• _Task brief_
Output every record exactly, and nothing more.

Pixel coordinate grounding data
◆ ◆ ◆ ◆ ◆ ◆ ◆
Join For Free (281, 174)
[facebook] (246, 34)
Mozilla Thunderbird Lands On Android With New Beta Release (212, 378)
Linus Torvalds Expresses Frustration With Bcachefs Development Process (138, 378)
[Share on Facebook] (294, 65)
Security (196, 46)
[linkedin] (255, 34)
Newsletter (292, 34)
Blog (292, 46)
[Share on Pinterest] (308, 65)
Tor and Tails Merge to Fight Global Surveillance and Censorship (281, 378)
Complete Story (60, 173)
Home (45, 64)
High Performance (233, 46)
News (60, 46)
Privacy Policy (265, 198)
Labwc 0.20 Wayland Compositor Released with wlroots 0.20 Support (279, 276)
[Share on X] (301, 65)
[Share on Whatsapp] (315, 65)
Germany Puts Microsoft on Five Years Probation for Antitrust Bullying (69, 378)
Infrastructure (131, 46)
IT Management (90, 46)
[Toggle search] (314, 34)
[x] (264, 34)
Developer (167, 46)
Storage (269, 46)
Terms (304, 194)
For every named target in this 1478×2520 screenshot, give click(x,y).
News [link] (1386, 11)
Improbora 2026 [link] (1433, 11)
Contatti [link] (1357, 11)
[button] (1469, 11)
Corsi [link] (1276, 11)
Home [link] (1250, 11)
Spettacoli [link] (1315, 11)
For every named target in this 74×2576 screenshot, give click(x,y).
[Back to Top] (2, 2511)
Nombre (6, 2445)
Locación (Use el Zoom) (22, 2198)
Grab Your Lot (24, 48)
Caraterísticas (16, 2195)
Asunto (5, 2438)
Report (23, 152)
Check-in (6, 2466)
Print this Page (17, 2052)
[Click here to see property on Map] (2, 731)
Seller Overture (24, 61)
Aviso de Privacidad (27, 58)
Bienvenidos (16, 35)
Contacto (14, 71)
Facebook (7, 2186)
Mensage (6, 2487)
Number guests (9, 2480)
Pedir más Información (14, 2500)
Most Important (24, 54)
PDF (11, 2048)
◆ ◆ ◆ ◆ ◆ ◆ ◆
• _Answer box_
Join For Free (281, 174)
[facebook] (246, 34)
Mozilla Thunderbird Lands On Android With New Beta Release (212, 378)
Linus Torvalds Expresses Frustration With Bcachefs Development Process (138, 378)
[Share on Facebook] (294, 65)
Security (196, 46)
[linkedin] (255, 34)
Newsletter (292, 34)
Blog (292, 46)
[Share on Pinterest] (308, 65)
Tor and Tails Merge to Fight Global Surveillance and Censorship (281, 378)
Complete Story (60, 173)
Home (45, 64)
High Performance (233, 46)
News (60, 46)
Privacy Policy (265, 198)
Labwc 0.20 Wayland Compositor Released with wlroots 0.20 Support (279, 276)
[Share on X] (301, 65)
[Share on Whatsapp] (315, 65)
Germany Puts Microsoft on Five Years Probation for Antitrust Bullying (69, 378)
Infrastructure (131, 46)
IT Management (90, 46)
[Toggle search] (314, 34)
[x] (264, 34)
Developer (167, 46)
Storage (269, 46)
Terms (304, 194)
For every named target in this 1478×2520 screenshot, give click(x,y).
News [link] (1386, 11)
Improbora 2026 [link] (1433, 11)
Contatti [link] (1357, 11)
[button] (1469, 11)
Corsi [link] (1276, 11)
Home [link] (1250, 11)
Spettacoli [link] (1315, 11)
For every named target in this 74×2576 screenshot, give click(x,y).
[Back to Top] (2, 2511)
Nombre (6, 2445)
Locación (Use el Zoom) (22, 2198)
Grab Your Lot (24, 48)
Caraterísticas (16, 2195)
Asunto (5, 2438)
Report (23, 152)
Check-in (6, 2466)
Print this Page (17, 2052)
[Click here to see property on Map] (2, 731)
Seller Overture (24, 61)
Aviso de Privacidad (27, 58)
Bienvenidos (16, 35)
Contacto (14, 71)
Facebook (7, 2186)
Mensage (6, 2487)
Number guests (9, 2480)
Pedir más Información (14, 2500)
Most Important (24, 54)
PDF (11, 2048)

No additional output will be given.